Every line from the one with "Task: Share nilay patel's first post" to the one with "This screenshot has height=788, width=883.", including those two, is to be copied exactly; all other lines of the entries below are left out.

***** PROVIDED INFORMATION

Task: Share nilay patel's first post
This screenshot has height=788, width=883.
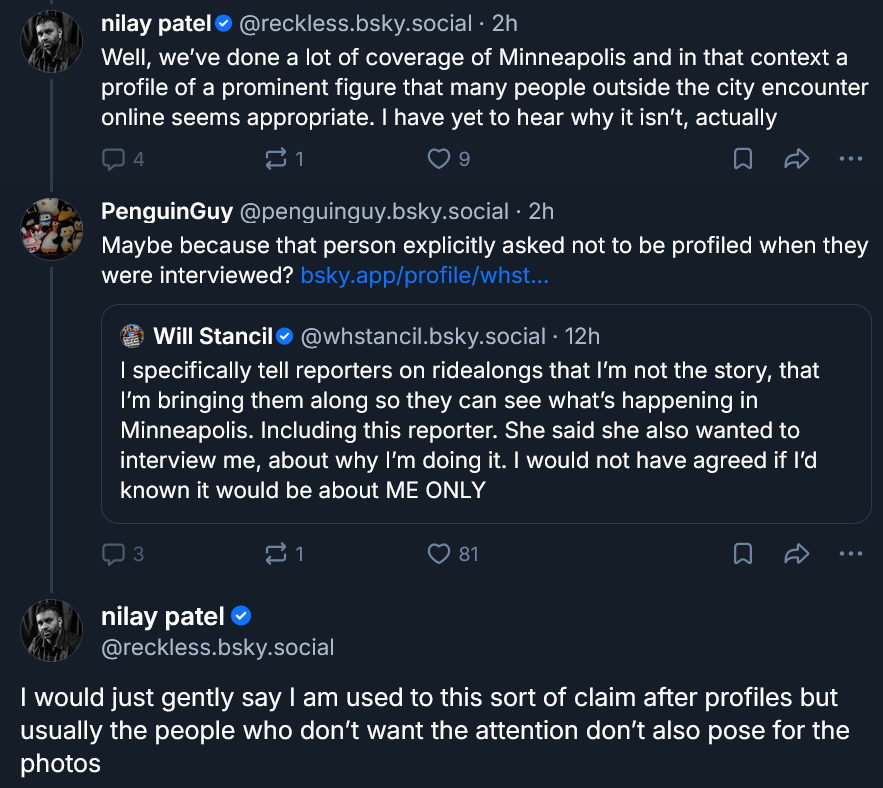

**********
***** PROVIDED INFORMATION

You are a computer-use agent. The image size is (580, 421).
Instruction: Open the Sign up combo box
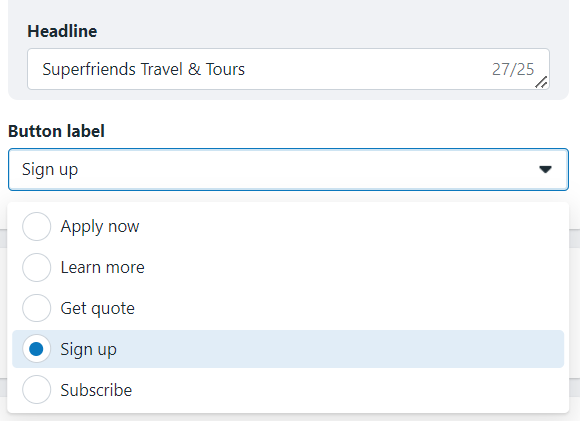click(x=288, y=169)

**********

RESULT OF THE EXERCISE:
Task: Share nilay patel's first post
This screenshot has height=788, width=883.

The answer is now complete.